Écrit par : DJIBI | 05 septembre 2010

Merci, Djibi, de venir partager votre affection pour l'HTKM!
Précisons à nos lecteurs que le jardin botanique est dédié à Mme Yvette Parès, qui fut professeur universitaire de biologie, chercheuse dans le domaine de la lèpre, et médecin. Elle fut instruite à la médecine traditionnelle africaine par un tradipraticien émérite, Dadi Diallo.
En fait, le jardin botanique fut créé par les autochtones avec les indications des tradipraticiens. Actuellement, il présente une belle variété de plantes médicinales ou autres. De même que Mme Parès, de culture occidentale, a su donner une rigueur scientifique à la médecine traditionnelle, le jardin gagnerait à recevoir l'apport et la rigueur d'un technicien horticole très qualifié.

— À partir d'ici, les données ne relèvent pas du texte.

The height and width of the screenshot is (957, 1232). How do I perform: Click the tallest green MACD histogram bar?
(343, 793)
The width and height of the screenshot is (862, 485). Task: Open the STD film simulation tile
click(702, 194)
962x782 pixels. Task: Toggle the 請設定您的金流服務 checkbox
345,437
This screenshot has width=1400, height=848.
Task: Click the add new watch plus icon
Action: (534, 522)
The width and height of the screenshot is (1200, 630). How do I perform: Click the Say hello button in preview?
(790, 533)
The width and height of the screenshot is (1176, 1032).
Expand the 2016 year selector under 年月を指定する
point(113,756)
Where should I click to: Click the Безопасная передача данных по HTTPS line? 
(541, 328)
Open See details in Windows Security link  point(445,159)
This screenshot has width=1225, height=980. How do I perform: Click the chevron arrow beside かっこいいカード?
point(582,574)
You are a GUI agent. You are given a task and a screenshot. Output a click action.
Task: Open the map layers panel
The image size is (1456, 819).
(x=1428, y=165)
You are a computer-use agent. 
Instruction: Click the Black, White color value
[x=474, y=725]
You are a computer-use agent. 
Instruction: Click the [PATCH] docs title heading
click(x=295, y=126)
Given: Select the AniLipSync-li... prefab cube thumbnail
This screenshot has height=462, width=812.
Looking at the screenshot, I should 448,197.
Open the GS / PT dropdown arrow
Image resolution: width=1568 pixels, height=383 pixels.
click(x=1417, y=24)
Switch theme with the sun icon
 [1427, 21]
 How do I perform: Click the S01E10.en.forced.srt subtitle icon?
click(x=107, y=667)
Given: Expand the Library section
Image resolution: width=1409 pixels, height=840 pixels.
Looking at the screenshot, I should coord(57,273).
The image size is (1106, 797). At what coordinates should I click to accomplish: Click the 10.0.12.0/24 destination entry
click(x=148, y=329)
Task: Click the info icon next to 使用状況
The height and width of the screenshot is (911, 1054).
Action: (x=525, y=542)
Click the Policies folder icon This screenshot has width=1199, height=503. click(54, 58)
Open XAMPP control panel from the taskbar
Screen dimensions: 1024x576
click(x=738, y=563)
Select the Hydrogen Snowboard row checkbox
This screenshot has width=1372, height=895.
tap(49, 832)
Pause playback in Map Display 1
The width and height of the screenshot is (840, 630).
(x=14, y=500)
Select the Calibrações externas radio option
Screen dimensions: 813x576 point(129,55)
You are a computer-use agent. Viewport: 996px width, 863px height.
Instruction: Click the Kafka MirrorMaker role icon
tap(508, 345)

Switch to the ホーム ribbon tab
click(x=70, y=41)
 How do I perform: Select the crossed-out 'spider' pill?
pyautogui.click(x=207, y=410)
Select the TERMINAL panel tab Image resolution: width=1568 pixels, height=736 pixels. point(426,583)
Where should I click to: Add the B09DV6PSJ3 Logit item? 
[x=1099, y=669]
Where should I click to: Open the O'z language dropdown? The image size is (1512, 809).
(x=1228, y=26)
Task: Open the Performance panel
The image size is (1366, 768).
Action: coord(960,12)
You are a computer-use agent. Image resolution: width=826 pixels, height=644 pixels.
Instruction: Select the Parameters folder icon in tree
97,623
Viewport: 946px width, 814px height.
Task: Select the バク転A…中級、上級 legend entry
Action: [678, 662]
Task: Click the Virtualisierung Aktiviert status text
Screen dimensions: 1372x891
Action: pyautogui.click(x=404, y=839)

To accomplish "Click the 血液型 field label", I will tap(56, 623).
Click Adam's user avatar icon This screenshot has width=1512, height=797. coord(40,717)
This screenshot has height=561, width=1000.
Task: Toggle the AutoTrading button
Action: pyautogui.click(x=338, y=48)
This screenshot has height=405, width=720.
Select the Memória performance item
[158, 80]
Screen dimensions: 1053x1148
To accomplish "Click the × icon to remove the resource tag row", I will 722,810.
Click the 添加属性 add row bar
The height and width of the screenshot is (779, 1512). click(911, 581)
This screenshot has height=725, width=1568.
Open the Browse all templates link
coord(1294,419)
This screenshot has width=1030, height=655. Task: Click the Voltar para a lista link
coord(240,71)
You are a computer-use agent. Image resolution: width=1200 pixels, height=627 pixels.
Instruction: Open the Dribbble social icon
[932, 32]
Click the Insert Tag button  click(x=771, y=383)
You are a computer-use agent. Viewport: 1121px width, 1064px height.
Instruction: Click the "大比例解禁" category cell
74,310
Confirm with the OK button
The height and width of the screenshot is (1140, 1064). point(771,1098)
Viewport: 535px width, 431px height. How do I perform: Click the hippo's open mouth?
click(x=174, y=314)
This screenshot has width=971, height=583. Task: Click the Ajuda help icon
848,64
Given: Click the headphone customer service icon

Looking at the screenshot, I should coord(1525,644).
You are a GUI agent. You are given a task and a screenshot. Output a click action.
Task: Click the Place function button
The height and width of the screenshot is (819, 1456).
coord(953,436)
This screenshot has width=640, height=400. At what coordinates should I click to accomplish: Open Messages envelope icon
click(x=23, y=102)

Écrit par : Marie-France de Meuron | 06 septembre 2010

J'ai entendu parler de l'hopital et de ses realisations dans le domaine de traitement des malades par la voie traditionnelle. En Science il n'ya pas un seul chemin;si on a fait parler les laboratoires sans succes il ya lieu d'interroger les autres sciences pour essayer de trouver une reponse.
A l'hopital la lepre, le Sida, et autres maladies de la peau sont traitees avec succes, mais pourquoi les pays occidentaux ne se fie pas a cette science (moins couteuse)pour developper des vaccins dans les laboratoires? Est-ce que le herpes est traite a l'hopital traditionnel de Keur Massar?
Merci et je vous souhaite plein succes dans vos taches.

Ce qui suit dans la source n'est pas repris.